Brazilian inflation hit an annual rate of 7.31 per cent in September, more than double the rates recorded in Mexico and Chile and the highest since May 2005, data showed Friday.
Worries about the global economy will be the main concern of Brazilian policymakers in the months ahead and inevitably push them to lower borrowing costs, analysts said.
"Inflation targeting is dead," said Edwin Gutierrez of Aberdeen Asset Management, referring to a central bank policy of tailoring monetary policy to keep a lid on price gains.
Brazil's industrial production has struggled this year, with a monthly drop in August among the weak data that might trouble policymakers more than higher prices.
"(Inflation) is just not the focus of the central bank," said Gutierrez, who helps manage $7 billion in emerging market debt for the fund.
In Chile, consumer prices moved higher but in line with expectations last month, climbing to 3.3 per cent over 12 months while Mexico saw annual inflation slow for the second straight month to 3.14 per cent.
But while the inflation picture is mixed across Latin America, analysts said central banks will probably cut interest rates in the near term given the uncertain economic outlook.
"(We) see a growing probability that the (Chilean central bank) will start to preemptively ease monetary policy at either the November or December meeting," Goldman Sachs wrote in a regional research note.
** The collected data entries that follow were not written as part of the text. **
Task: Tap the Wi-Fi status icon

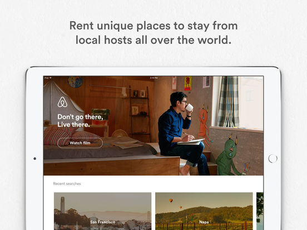Action: (x=51, y=78)
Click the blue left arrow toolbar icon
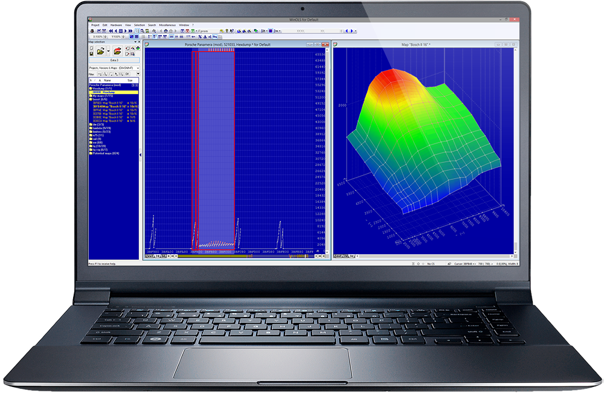 346,30
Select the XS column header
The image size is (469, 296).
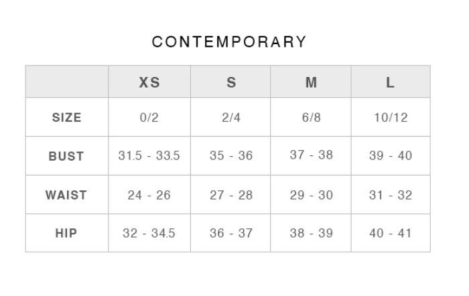tap(149, 82)
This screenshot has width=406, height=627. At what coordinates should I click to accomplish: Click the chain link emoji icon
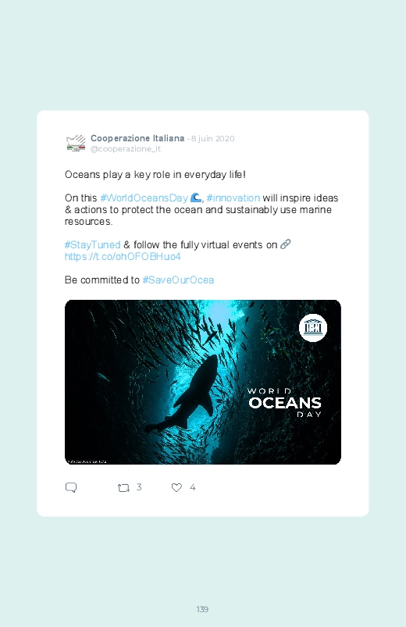point(285,244)
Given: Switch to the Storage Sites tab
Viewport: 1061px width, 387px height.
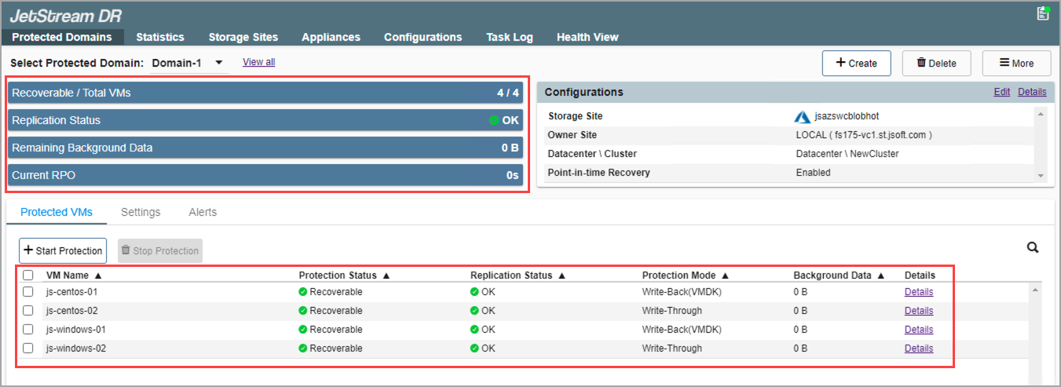Looking at the screenshot, I should (x=243, y=37).
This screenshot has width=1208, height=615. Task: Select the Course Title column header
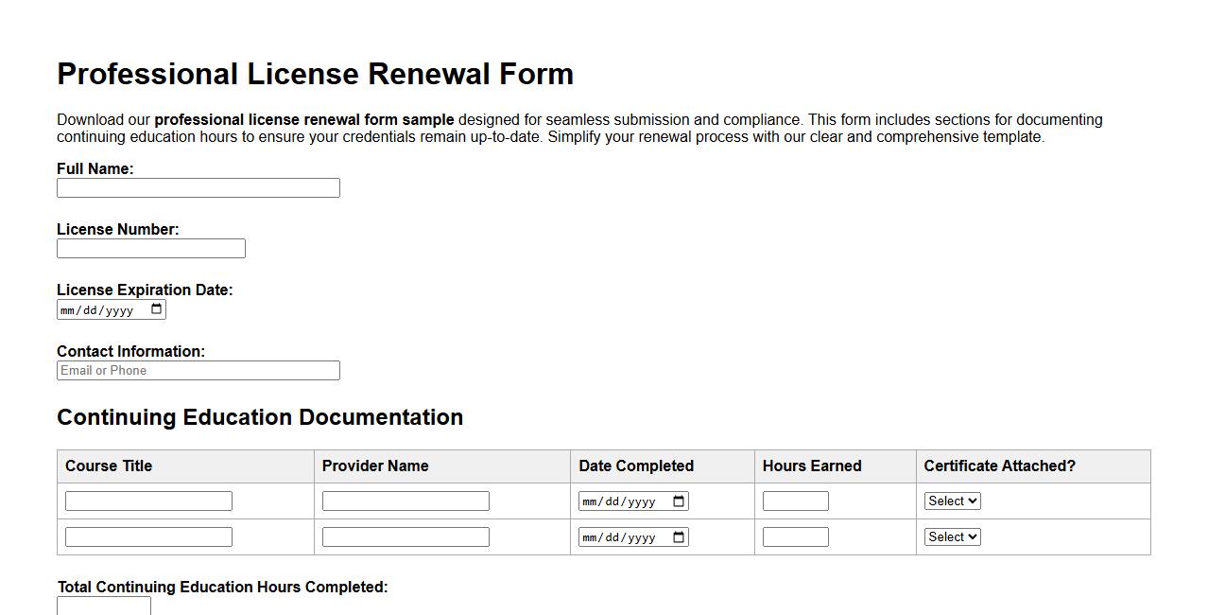109,466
Of the regional economies, Brazil might have the toughest job of keeping the once-hot economy on track without fanning inflation, the impact of which is being felt in the street.
"What I earn is not keeping up with prices," said Antoine Barbosa, a barber in the Brazilian capital of Brasilia.
It is the sixth straight month that inflation has overshot the central bank's target range of 4.5 per cent plus or minus 2 percentage points.
Despite this, Brazil's central bank surprised markets with an interest rate cut to 12 per cent from 12.5 per cent in August and many analysts expect more easing ahead.
"The economic backdrop is quite far from showing a benign scenario for inflation dynamics (but) we believe the Brazilian Central Bank is likely to continue easing monetary policy," said Flavio Serrano, economist with Espirito Santo Investment Bank in Sao Paulo.
Brazil is likely to cut rates by 50 basis points both this month and next, Serrano wrote, even as the inflation picture has worsened.
The Brazilian central bank has said it expects inflation to moderate and hinted last week at mild rate cuts in coming months by saying that "moderate adjustments" to the (benchmark Selic) rate are consistent with a scenario of inflation converging to the target in 2012.
In Mexico, investors are betting that the central bank will cut rates by 25 basis points by January amid a faltering recovery and weakness in the economy of the United States, the country's main trading partner.
That benign inflation picture and the risks of a global economic slowdown should push policymakers to stoke the Mexican economy with lower credit costs. Benchmark rates have been unchanged at 4.5 per cent since mid-2009.
"We expect the central bank to start to preemptively add monetary stimulus to the economy before the end of the year," Goldman Sachs economist Alberto Ramos wrote in a client note.
Chile's central bank is expected to hold its key rate steady at 5.25 per cent in October for a fourth month running.